El director alemán Markus Stenz reunió en el treceavo programa de abono de la Orquesta Sinfónica de Galicia a dos compositores tan fundamentales como Mozart y Bruckner. Aparentemente mundos ajenos, ambos coinciden en su condición de artistas naïve, capaces de exponer sus ideas musicales con una ingenuidad y sinceridad que llega al oyente como pocos lo consiguen. Stenz, tardío debutante con la OSG, es un director que, a pesar de tener todavía por delante una larga carrera, posee un amplísimo bagaje, tanto en concierto como en música grabada, muy especialmente con la que fue su orquesta, la eminente Gürzenich de Colonia. Sorprendió positivamente su claridad de ideas y su empuje en el pódium, atípico para un director germánico.
Tras programas tan sesudos como los precedentes, la música de Mozart fue como un bálsamo milagroso, y más aun siendo una de sus obras más emblemáticas: el Concierto para clarinete. La ya veterana Sharon Kam estuvo sobradamente a la altura del reto, tanto musical como técnicamente, exhibiendo un excelente control de la respiración y de la emisión. En los continuos cambios de dinámica que Mozart plantea, pasó sin la más mínima dificultad desde los pianissimi más suaves hasta los fortissimi manteniendo un sonido consistente. En una obra escrita para un instrumento más profundo que el clarinete actual, las notas más graves suponen un reto para no pocos intérpretes, pero en la lengüeta de Kam fueron un auténtico deleite; por ejemplo, en el clímax del Adagio. El acompañamiento orquestal, chispeante y rebosante de una vitalidad elegantemente contenida, fue sabiamente moldeado por Stenz. La única pega que se podría poner serían los movimientos de la solista, algo excesivos. Ante el merecido aplauso, Kam y orquesta regalaron una muy amena propina; la jazzística versión de la Promenade de Gershwin, rebautizada Walking the Dog, que permitió deleitarnos con el virtuosismo de Kam en un registro bien distinto.

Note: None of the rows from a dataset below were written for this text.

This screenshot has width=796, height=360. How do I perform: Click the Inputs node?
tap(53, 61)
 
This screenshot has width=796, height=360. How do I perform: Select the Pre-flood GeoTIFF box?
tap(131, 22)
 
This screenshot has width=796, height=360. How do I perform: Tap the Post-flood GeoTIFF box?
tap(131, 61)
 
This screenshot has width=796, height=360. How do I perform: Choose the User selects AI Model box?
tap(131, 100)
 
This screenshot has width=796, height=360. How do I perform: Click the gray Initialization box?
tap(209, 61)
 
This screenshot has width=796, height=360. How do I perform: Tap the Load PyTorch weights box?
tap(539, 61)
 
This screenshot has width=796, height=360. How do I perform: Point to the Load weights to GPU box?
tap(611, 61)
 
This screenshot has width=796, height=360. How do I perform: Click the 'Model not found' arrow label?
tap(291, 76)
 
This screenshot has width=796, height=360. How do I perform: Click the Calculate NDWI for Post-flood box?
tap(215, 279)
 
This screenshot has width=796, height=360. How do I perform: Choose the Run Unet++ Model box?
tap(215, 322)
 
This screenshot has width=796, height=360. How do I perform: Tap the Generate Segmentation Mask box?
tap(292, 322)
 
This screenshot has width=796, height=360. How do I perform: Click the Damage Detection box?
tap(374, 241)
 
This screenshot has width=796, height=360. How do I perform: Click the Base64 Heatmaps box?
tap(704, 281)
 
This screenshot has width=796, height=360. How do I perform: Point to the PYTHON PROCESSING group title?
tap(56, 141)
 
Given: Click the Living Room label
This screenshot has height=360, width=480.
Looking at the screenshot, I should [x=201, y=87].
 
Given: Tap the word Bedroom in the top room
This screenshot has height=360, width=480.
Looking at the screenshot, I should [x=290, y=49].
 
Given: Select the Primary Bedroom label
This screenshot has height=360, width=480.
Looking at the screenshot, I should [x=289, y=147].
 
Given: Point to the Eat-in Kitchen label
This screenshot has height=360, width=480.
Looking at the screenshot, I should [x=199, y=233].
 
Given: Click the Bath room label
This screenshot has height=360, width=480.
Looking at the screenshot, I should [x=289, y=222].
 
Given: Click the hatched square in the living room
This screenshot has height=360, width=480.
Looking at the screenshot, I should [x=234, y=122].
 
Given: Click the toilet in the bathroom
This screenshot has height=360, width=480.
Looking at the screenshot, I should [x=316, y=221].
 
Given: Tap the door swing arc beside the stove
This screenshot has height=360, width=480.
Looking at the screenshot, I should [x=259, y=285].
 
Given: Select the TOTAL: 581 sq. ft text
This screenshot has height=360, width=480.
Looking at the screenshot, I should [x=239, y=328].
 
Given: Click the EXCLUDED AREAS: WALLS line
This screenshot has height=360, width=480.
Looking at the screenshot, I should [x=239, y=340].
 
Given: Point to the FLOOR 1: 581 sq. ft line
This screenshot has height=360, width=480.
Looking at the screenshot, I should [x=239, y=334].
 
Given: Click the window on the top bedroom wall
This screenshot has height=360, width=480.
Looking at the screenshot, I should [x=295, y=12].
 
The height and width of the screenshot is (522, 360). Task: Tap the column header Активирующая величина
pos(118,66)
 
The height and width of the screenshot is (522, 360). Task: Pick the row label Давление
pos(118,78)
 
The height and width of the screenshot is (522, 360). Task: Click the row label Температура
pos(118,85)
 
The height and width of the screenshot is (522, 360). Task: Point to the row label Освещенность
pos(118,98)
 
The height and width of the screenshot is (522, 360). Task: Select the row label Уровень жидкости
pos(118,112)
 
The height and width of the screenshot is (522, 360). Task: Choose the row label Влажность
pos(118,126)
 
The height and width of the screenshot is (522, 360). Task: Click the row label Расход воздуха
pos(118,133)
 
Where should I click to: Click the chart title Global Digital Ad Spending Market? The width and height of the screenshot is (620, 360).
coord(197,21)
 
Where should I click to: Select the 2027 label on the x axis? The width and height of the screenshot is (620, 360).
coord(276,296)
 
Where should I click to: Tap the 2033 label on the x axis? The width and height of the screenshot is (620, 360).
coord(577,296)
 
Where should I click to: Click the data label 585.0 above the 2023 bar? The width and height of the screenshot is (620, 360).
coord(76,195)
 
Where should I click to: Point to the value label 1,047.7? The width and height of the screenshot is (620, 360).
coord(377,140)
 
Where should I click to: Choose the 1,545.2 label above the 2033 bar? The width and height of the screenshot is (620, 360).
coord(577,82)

Anton Bruckner volvía a los atriles de la OSG con la grandiosa Séptima sinfonía; no excesivamente programada por la orquesta en sus treinta años de historia. Aunque Stenz se ha prodigado más en Mahler, estábamos ante una oportunidad única para disfrutar de la obra. El resultado no sólo no decepcionó, sino que fue sencillamente memorable. Conste que Stenz optó por una aproximación muy personal, bastante atípica en el manejo del tiempo, muy en línea de su grabación de la obra. En este aspecto, encontramos diferencias abismales en la discografía, siendo el caso extremo el afamado de Celibidache con sus 77 minutos de duración o el mismísimo correcaminos Georg Solti, que sin embargo dilata la obra hasta los 74 minutos (en una videograbación registrada en Londres en 1978). Stenz se posiciona en el extremo opuesto del espectro, con una duración de casi menos de una hora, en la línea de un objetivista como Pierre Boulez. Este tiempo vivo probablemente hizo la obra más transitable, pero ciertamente hubo momentos en los que se echó en falta que el tiempo ya no solo se estirase, sino que incluso se detuviese, muy especialmente en Sehr langsam final del Adagio. Sin embargo, en el impetuoso Scherzo –más que en su propia grabación– Stenz resultó clarividente.
Al margen de preferencias personales, Stenz se mostró coherente a lo largo de toda la obra con una concepción que no por atípica deja de ser valiosa, muy especialmente gracias a la fervorosa respuesta de la OSG. Liderada desde el primer atril por Spadano, ésta se plegó con una entrega y devoción casi religiosa al director. En un nivel global excelente, merecen especial mención las cuerdas, plenas de personalidad y carácter, y los metales, cruciales en esta obra, que, sencillamente, añadieron una cuarta dimensión sonora a la interpretación. Fue emotivo verlos liderados por su antiguo compañero José Sogorb, actualmente en el Concertgebouw de Ámsterdam. Es mucho y bueno lo que podría decirse, pero me quedo con el balance global de una Séptima referencial; una auténtica catedral sonora, majestuosa y memorable, como nunca antes había escuchado a la orquesta.